Dit zorgt ervoor dat verzekeraars met lange verplichtingen minder kapitaal hoeven
aan te houden. Het kabinet kon met deze verlaging instemmen omdat dit nodig was om
tot een voorlopig akkoord te komen.
Met de totstandkoming van het akkoord zijn er verbeteringen gerealiseerd ten aanzien
van het beheersen van klimaat- en duurzaamheidsrisico’s door verzekeraars. Dit wordt
onder meer gedaan door verzekeraars te verplichten klimaatrisico’s mee te nemen in
hun risicoanalyses.

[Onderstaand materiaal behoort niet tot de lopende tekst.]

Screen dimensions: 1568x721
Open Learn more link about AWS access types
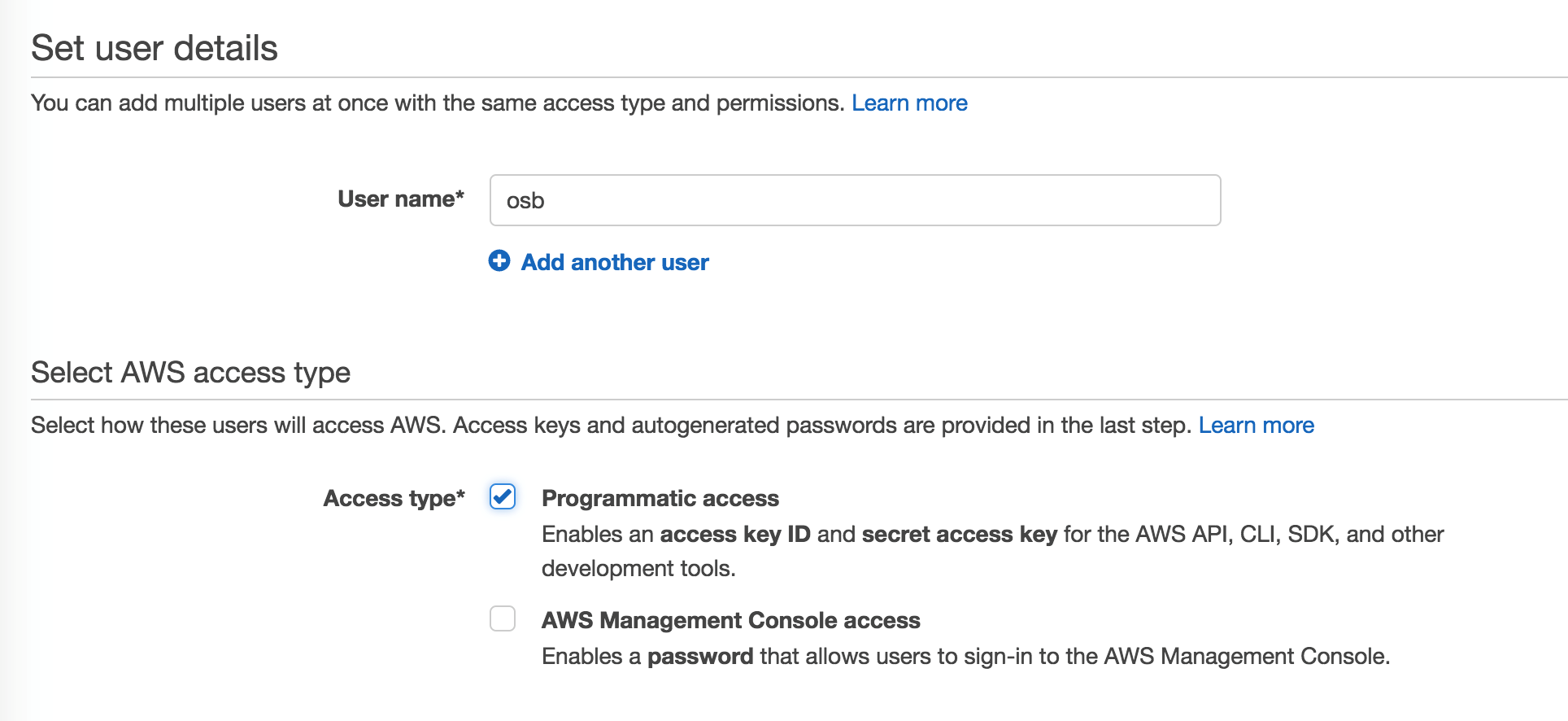[x=1256, y=426]
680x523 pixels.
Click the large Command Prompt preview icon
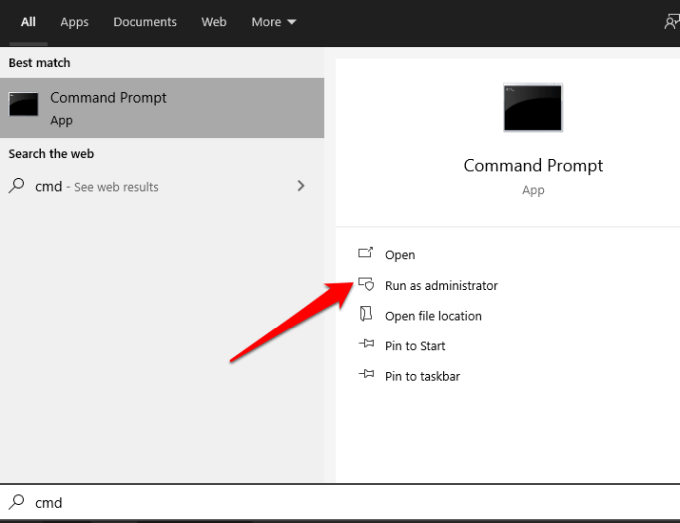(533, 109)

Ook zal de EC advies vragen aan de Europese verzekeringsautoriteit
EIOPA over het meenemen van biodiversiteitsrisico’s.
Het kabinet verwelkomt verder de aanpassingen ten aanzien van het proportionaliteitsbeginsel
in het toezicht op verzekeraars met een lager risicoprofiel. Dit zorgt ervoor dat
het toezicht op verzekeraars meer passend is bij de complexiteit van de verzekeraar.
Tevens verwelkomt het kabinet de aanpassingen met betrekking tot de samenwerking tussen
toezichthouders bij grensoverschrijdende dienstverlening door verzekeraars.
Ook bevat het voorlopige akkoord nieuwe voorstellen ten aanzien van macroprudentieel
toezicht. Dit is het toezicht op de financiële sector als geheel, gericht op het identificeren,
beoordelen en aanpakken van systeemrisico's en het waarborgen van de stabiliteit van
het financiële systeem. Ten aanzien van de nieuw voorgestelde maatregelen is het kabinet
tevreden dat hierbij oog is gehouden voor de proportionaliteit en effectiviteit van
deze nieuw voorgestelde maatregelen.
De (herziene) richtlijn Solvency II kent diverse grondslagen voor de technische uitwerking
van de (kapitaal)vereisten voor verzekeraars in een gedelegeerde verordening van de
EC. De EC betrekt tot dusver de lidstaten bij de totstandkoming van deze verordening
via commissiewerkgroepen die zij organiseert.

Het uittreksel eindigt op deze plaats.